Input Devices aka Knock Knock Who's There

For this week our task was to make a new board with an input device and program the board to work with that device. I decided to use the piezo as an input and try to measure knocks. I am considering having a secret knock activate my final project because that would be fun so wanted to start working with that now. I also put on two buttons which I want to debounce as well as that would be the other approach to activating my final project. Finally I put on a couple of LEDs so I could test the logic in the state-machine I will most likely end up having internally with the LEDs displaying the current state.

I first went online to figure out how to attach a piezo to a circuit and found this great set of lecture slides from the University of Utah. So then it was time to design a circuit again in eagle. I started with my old board as a base and added in the extra components. I also decided to add on a 5v regulator and maybe try powering it from AAs (as I will probably do that in my final project). I also made my own component which was simply two pads for both the piezo attachment and the external power attachment. I followed another sparkfun tutorial to figure out how to do it! And again, the tutorial was super usefull as the steps weren't very straightforward without it. Here is my final schematic and board. Then it was time to mill it. Pictures below:

Of course per usual the mill decided to not cut all the way through on the outline cut so had to go at it with the exact knife. I also decided to mill out two of the Brian model programmers so that I could stuff those as well and hopefully get a working programmer (as mine is currently not working). And again even when setting the cut depth deeper it didn't make it through. My traces are all perfect though... I must be really not zeroing the larger bit for the outline well. Oh well. The exacto works fine. I then stuffed the boards and plugged them in and the power lights turn on so that's a good sign. Time to program them all!

First it was time to program the programers. Make sure you read the instructions carefully!!! I didn't and missed the make fuses command on Brian's instruction page and spent hours trying to debug. Once I ran it with make fuses, WHAT HAPPEND

So now it was on the programming the board I started with a very simple file to just have each button tied to a LED and the piezo tied to an LED as well. This was designed to just test the various parts of my circuit to make sure it works. I also then wanted to make sure that the regulator would work as well from this very simple code! That simple file can be found here with makefile here.

Well it turns out trying to jump ahead can bite you! Somehow despire my best googling my design for the regulator is not working correctly and it got SUPER hot and caused the board to malfunciton. Removing it from the board and letting the board cool down solved my problem. It programmed and the simple test demo works! The buttons press and the lights go on. But the piezo isn't registering. I will have to debug that. In the meantime I tried to debounce the button inputs. I don't really understand how interrupts work with AVR coding so decided to try to just make a simple counter to make sure that for a given amount of time the result is for the most part a press or not a press. This was a very frustrating experience. I had a really hard time getting this to work on the AVR despite being able to do it on FPGAs in the past. Turns out going and looking at my old code was super duper helpful! Got debounce up and running on the buttons! I can do binary counting on the 3 LEDs up to 7! The code for that can be found here. To make it simply change the target in the previous makefile by adding the .debounce!
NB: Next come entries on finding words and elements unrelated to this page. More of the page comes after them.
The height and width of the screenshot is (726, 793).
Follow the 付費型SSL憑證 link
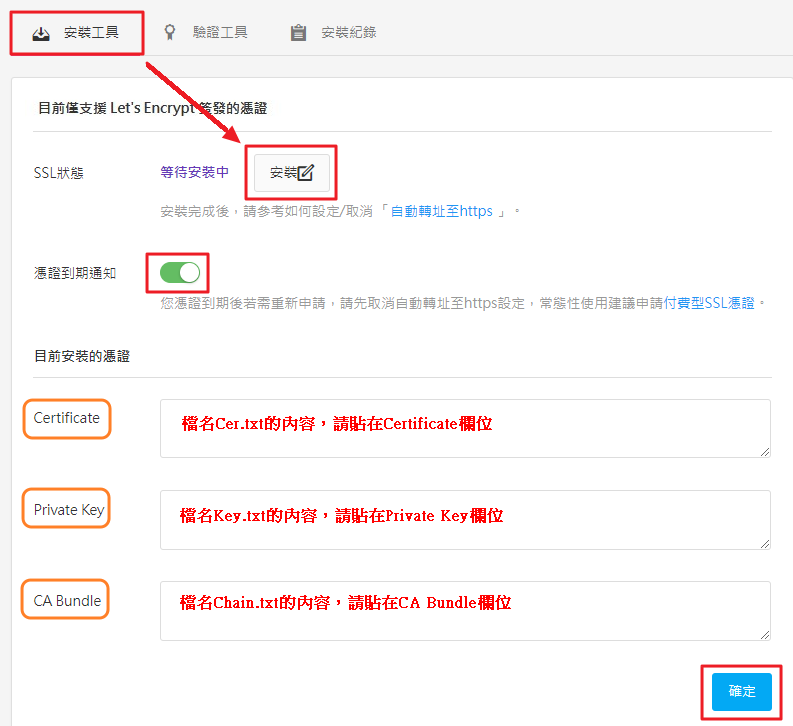[x=714, y=302]
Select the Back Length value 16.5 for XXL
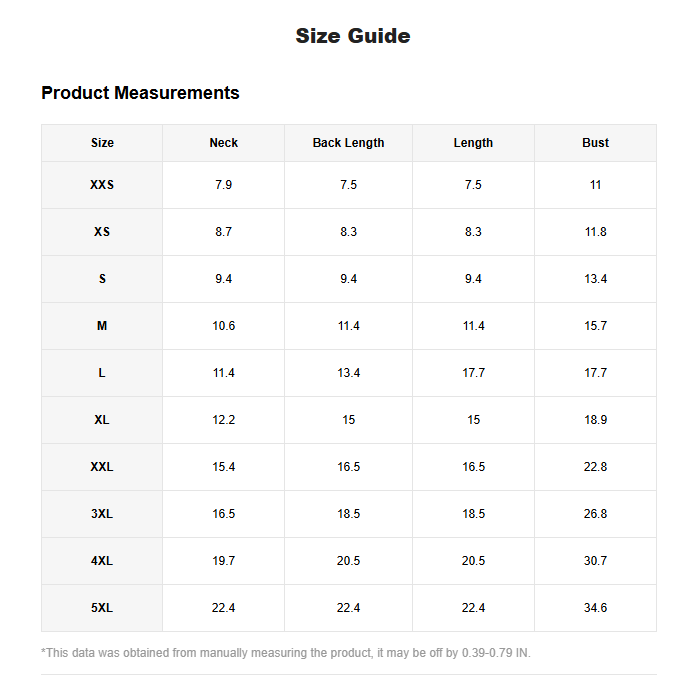 [348, 467]
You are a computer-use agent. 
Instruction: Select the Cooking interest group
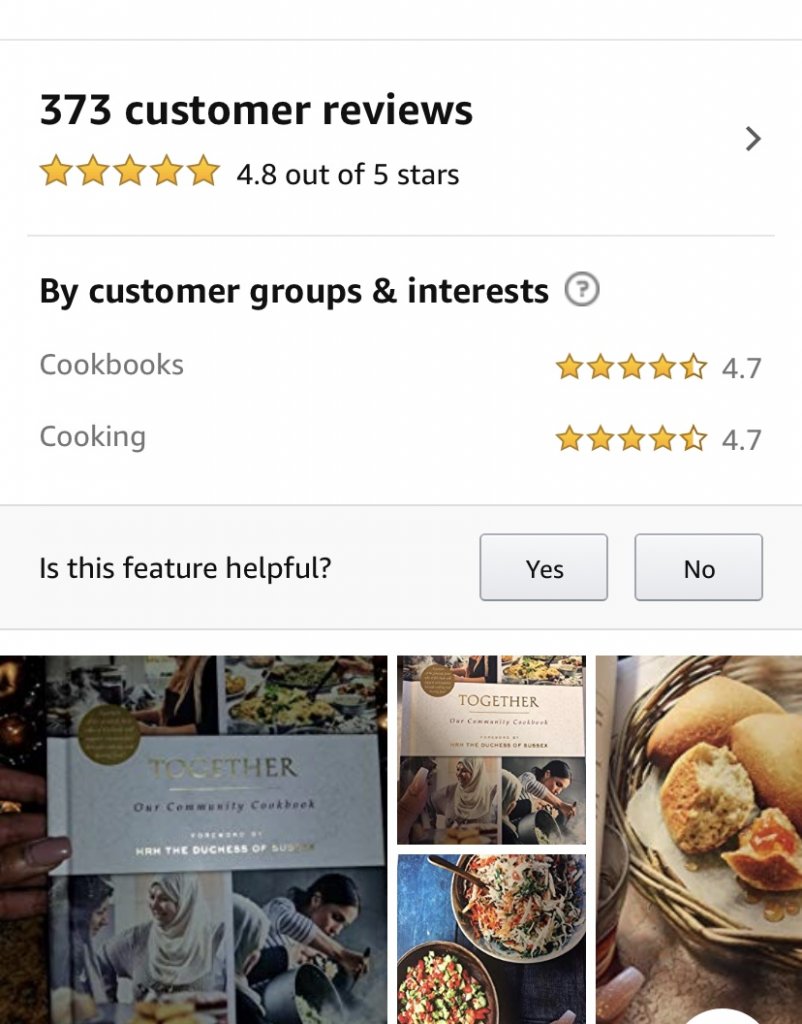pyautogui.click(x=92, y=437)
Also an important sidenote. It turns out that programming an AVR from a VM doesn't work very well at all. However, the wonderful tutorial for installing the software to do so on Windows was provided here and was super helpful! Also the commands to end up making your files are: 1) make -f name_of_makefile 2) make -f name_of_makefile program-usbtiny-fuses 3) make -f name_of_makefile program-usbtiny. Also if you think it isn't remaking the files correctly after you change them then clean out the directory before remaking with: make -f name_of_makefile clean.

Back to the piezo! Using the oscilliscope I was able to determine that my problem was that the signla was too low (never broke 1v) and that's why it wasn't recording it ever as a high signal. Therefore, I decided to try to go straight to implimenting ADC and then looking at the various small values coming out of the ADC. I went and updated my code which you can find here. Unfortunately, once I got the ADC code compiled I went to upload my code and then out of nowhere my board stopped programming! :-(. I can't figure out what is wrong with it and unfortuantely, I don't have time to mill and stuff a new board so I guess I am stuck ending here this week. Regardless I did get the debounce working and honestly, I don't think I will end up using the secret knock anymore on the final project anyway (after thinking about it a bit). So really I'm pretty happy with the end result. Also since the only response I need can be triggered by connecting a circuit I can just use the approach the shopbots use and simply have a plate waiting to be touched. This would complete a circuit and could be between a pin and GND and then would work like a button so again the debounce I did this week is going to be all I need.

UPDATE: After thinking about it a while I figured out what went wrong. In debugging the board I realized I removed the diode at one point which allowed the piezo to fry the pin it was connected to. This wouldn't be such a big deal except it was connected to the MISO pin so now I can't reprogram the board unless I get a new Attiny. Since I am writing this as I walk into class this will have to happen another week.

UPDATE 2: Since I won't be using Piezo in my final project I never finished this but I did use a Pyro sensor on my final project so see there for more input usage!